もしかして冒頭数小節からポロロン♬ポロロン♪いうあの伴奏でしょうか?
PCにヘッドホンでこの音質だと鮮明には聴き取りづらいのですが、
確かに不思議な感じですね。
他の演奏家がやっていないとするとパウムガルトナーの譜面なのでしょうね、きっと。
ハスキルもフリッチャイ盤では、この伴奏してないみたいですから。
Commented by noanoa1970 at 2010-01-07 16:18
こぶちゃんさん
おっしゃる通り、その冒頭の箇所です。
オケの音をフォロ^するように、あるいはオケと一緒になろうと思われるかのように、ピアノが弾かれます。
ハスキル盤では聞こえにくいので、どうかと思いましたが、さすがこぶちゃんさんですね。ブレンデル盤ではもっとはっきり聞こえてきます。記憶違いでグルダ/アバドと書いてしまい、お手数をおかけしたこと、改めてお詫び申し上げます。

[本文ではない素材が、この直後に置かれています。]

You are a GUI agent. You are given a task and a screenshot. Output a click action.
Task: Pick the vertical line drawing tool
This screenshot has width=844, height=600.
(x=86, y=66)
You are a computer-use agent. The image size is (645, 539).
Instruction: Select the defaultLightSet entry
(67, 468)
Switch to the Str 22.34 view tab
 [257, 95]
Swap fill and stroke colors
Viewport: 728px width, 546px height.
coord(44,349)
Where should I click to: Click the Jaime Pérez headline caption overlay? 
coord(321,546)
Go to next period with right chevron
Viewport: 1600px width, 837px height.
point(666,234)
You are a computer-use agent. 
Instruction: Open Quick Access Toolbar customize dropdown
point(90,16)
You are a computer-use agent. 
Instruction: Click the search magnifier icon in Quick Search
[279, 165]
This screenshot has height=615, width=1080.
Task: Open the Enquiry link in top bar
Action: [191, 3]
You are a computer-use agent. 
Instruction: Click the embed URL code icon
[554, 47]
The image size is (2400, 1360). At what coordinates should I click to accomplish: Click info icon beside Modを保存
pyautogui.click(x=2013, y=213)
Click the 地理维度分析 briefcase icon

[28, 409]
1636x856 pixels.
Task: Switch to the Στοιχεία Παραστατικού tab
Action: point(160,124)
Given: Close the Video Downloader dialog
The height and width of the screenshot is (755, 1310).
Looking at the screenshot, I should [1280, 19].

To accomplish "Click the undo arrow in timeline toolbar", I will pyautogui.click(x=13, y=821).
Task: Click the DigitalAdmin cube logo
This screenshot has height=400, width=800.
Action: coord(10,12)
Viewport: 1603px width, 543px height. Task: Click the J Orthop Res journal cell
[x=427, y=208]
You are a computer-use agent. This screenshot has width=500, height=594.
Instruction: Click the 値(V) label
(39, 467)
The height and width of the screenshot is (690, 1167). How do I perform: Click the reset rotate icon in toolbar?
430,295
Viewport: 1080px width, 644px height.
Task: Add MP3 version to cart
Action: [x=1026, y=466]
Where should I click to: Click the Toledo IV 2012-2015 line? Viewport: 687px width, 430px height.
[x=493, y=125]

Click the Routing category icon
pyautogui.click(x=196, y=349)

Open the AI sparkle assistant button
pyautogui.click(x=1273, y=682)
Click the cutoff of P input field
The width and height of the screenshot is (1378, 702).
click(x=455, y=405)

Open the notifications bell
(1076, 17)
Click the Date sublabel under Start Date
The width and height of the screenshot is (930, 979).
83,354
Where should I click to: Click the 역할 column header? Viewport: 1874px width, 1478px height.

Commented by noanoa1970 at 2010-01-07 17:33
今フリッチャイ盤で確認しましたが、やはりピアノは弾かれていないようです。
最も録音状態によっては、オケの低音部にピアノの低音が埋もれてしまうので、確かではないですが・・・
しかしフリッチャイ盤では低音部がよく出ていますから、ひょっとすると・・・・
でもピアノらしき音は聞こえません。
この件、意外に見過ごされることが少なくないような気がします。